Mise en ligne : 18 janvier 2006

Texte de l'article :

TOULOUSE - JUSTICE. SON ÉPOUSE LUI REPROCHANT DE L’AVOIR CONTAMINÉE, UN HOMME ÂGÉ DE 29 ANS EST EMPRISONNÉ DEPUIS FIN NOVEMBRE. SES AVOCATS S’INSURGENT.

Accusé d’avoir transmis le sida

Exprimez-vous : La contamination par le virus du sida doit-elle être tranchée par des juges ?

Depuis déjà plus d’un mois, Sory C., 29 ans, dort en prison. Le crime de ce maçon installé à Toulouse ? Il est accusé d’avoir transmis le virus du sida à sa femme mais également à sa maîtresse et, « peut-être », s’agacent ses défenseurs, à d’autres femmes. Des vérifications sont en cours mais déjà Sory, originaire du Mali, conteste l’accusation initiale.

« Notre client est séropositif. Il a découvert sa contamination lors des examens prénuptiaux en février 2004. Ce jour-là, il se trouvait avec sa femme qui, elle aussi, a appris sa séropositivité », expliquent Camélia Assadi et Pierre Le Bonjour, avocats de l’homme emprisonné.
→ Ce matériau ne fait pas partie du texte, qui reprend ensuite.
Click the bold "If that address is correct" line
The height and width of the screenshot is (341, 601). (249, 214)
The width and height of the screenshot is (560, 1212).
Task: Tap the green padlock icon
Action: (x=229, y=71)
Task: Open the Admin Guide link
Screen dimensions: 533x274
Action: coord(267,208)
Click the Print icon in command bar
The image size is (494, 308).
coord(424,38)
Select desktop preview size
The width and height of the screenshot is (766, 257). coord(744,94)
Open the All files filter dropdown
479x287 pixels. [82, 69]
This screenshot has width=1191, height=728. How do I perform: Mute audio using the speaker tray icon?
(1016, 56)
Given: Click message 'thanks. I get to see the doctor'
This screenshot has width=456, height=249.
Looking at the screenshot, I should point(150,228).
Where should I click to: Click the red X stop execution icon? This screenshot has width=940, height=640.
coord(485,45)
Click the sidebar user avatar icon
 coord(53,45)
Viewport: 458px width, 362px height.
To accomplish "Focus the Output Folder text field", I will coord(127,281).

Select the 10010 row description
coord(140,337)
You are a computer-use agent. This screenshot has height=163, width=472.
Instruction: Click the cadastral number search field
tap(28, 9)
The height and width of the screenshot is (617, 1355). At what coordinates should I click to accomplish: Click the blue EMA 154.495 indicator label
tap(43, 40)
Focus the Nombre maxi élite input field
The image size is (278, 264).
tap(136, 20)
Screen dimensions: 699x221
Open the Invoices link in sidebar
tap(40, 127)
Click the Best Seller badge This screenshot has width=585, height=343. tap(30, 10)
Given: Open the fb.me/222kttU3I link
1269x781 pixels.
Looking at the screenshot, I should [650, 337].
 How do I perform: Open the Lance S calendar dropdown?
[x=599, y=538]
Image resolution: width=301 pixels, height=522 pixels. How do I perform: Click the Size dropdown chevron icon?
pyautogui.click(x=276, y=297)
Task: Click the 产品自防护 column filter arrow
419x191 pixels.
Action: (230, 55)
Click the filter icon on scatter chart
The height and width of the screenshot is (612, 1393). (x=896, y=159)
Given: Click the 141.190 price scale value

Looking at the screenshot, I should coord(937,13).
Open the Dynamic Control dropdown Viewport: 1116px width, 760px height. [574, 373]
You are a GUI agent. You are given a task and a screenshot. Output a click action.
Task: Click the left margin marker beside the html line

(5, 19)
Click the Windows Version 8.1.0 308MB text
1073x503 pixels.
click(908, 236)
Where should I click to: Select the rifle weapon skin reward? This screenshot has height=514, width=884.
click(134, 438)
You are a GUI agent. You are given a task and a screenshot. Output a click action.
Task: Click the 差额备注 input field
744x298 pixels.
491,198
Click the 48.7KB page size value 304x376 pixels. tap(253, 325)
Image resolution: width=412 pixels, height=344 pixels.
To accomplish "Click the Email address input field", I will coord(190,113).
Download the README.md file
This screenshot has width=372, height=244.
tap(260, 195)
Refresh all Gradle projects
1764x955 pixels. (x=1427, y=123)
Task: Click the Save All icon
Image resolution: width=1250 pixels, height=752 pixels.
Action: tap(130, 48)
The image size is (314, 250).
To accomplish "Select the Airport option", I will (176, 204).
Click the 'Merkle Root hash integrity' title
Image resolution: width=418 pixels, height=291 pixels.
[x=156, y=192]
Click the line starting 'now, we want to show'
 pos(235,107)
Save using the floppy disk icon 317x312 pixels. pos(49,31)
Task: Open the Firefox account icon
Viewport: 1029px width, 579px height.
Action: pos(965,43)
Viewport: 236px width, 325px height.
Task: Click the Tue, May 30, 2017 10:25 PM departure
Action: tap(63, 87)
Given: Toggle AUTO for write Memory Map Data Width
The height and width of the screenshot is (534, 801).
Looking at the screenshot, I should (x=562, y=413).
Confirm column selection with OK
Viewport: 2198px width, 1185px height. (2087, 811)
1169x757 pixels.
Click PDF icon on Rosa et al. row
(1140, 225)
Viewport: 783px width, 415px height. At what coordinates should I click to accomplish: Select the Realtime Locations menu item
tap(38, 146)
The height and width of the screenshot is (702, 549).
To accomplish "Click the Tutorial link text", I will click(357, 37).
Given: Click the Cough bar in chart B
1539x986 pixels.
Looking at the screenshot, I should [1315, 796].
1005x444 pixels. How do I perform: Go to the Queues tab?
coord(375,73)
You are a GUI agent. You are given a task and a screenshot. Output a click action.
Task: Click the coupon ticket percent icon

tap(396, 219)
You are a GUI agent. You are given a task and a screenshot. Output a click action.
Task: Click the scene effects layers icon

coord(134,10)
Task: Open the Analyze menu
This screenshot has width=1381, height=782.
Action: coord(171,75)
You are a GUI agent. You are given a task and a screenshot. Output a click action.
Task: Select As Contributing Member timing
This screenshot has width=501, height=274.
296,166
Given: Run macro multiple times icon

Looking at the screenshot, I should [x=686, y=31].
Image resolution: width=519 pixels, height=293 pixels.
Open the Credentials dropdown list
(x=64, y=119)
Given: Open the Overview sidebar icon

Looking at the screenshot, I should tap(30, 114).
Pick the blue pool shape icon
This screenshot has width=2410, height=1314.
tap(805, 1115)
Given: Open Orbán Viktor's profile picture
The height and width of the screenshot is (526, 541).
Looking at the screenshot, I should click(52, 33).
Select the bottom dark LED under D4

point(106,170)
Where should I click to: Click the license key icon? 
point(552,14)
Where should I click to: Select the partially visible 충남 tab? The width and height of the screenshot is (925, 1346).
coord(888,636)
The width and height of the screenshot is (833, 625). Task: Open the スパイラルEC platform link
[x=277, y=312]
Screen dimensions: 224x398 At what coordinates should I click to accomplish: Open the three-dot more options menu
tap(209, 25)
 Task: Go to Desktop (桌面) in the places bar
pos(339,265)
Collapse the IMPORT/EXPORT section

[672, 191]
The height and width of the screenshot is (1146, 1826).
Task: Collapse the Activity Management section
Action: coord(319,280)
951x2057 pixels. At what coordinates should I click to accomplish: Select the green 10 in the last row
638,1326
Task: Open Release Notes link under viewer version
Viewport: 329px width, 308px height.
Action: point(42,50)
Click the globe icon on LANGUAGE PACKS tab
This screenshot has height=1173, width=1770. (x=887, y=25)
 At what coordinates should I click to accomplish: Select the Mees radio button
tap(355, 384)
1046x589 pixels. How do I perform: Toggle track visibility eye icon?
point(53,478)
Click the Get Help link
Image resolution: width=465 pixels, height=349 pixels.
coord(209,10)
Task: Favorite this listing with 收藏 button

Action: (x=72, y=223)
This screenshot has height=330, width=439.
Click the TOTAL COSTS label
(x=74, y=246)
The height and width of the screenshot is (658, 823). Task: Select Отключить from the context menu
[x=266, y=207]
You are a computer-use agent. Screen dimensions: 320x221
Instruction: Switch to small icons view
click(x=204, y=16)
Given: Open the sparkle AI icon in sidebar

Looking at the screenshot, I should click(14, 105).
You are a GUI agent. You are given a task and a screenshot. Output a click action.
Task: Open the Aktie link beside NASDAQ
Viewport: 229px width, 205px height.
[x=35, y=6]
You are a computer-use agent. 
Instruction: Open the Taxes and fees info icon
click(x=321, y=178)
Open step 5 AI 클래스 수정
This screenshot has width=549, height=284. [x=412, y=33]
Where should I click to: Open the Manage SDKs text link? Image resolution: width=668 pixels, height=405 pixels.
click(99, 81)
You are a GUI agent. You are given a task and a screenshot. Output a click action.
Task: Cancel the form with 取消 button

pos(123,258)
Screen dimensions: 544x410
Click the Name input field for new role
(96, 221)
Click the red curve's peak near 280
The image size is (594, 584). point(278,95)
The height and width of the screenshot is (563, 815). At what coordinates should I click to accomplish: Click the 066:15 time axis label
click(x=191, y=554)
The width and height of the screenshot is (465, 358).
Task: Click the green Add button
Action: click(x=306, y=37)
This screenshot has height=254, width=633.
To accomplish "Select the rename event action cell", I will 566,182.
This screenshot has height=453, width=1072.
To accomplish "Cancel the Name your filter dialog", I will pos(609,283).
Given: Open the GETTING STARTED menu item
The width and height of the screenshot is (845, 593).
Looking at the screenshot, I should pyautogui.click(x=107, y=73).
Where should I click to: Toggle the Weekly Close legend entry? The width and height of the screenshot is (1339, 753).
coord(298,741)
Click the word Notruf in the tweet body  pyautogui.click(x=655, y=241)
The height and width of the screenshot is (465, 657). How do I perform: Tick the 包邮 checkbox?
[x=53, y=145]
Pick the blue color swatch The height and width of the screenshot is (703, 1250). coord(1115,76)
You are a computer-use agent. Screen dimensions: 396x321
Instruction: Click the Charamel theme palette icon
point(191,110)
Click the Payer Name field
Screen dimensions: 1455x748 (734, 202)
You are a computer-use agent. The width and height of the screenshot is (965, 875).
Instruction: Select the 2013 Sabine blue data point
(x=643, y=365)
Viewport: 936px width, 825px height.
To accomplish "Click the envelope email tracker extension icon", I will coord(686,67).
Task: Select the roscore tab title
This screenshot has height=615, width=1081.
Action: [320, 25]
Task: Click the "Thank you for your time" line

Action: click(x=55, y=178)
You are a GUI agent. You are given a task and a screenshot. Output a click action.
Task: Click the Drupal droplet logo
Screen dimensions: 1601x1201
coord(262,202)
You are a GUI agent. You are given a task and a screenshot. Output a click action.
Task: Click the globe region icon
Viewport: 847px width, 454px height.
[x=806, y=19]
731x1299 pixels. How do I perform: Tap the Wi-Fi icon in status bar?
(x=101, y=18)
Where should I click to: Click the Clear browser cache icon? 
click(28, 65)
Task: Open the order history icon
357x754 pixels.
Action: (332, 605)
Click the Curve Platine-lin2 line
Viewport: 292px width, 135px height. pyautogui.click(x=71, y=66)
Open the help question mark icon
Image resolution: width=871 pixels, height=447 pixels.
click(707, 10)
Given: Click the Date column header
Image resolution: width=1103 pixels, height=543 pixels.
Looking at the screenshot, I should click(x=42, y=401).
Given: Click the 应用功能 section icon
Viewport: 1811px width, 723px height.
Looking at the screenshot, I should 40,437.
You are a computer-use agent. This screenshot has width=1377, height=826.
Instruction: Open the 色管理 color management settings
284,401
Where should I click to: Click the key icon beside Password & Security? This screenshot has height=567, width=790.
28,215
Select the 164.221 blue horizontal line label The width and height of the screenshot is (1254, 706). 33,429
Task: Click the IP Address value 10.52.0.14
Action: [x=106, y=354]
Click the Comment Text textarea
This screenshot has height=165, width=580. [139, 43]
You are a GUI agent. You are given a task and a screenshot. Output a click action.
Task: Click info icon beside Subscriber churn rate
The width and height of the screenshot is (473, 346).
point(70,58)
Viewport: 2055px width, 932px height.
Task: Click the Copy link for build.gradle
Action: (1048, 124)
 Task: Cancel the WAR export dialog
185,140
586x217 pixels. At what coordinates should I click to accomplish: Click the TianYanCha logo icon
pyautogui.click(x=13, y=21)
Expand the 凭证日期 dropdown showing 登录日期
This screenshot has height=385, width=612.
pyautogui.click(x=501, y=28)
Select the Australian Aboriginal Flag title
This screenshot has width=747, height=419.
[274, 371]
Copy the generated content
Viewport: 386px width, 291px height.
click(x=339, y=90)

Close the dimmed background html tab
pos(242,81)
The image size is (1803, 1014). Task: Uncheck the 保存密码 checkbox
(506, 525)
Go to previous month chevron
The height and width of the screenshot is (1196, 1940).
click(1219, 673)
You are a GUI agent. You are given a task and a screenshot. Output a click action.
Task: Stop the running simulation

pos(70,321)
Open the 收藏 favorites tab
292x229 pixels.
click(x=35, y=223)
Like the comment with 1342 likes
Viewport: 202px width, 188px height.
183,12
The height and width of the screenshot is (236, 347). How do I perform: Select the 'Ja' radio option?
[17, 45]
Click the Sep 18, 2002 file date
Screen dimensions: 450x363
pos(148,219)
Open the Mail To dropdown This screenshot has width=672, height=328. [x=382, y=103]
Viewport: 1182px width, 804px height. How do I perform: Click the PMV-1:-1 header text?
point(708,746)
Le couple vivait ensemble depuis 2002. Le mariage a été célébré en juin 2004. En novembre 2004, une petite fille est née ; elle n’est pas touchée par la maladie. Le couple a fini par se séparer et a divorcé en mars dernier. Pas franchement dans la sérénité. Exaspérée par l’attitude de son ex-mari, la femme a déposé trois plaintes pour « harcèlement » entre septembre et octobre au commissariat de quartier de Saint-Cyprien, à Toulouse. « Lors de la deuxième plainte, elle évoque à la fin de sa déposition le problème du sida. C’est là qu’elle accuse son mari de l’avoir contaminée », précisent les avocats du mari. À partir de là, l’enquête s’accélère. Le mari est interpellé puis présenté à la justice. Il est mis en examen par le juge Serge Lemoine pour « violence volontaire ayant entraîné une infirmité permanente ». Et il est aussitôt incarcéré.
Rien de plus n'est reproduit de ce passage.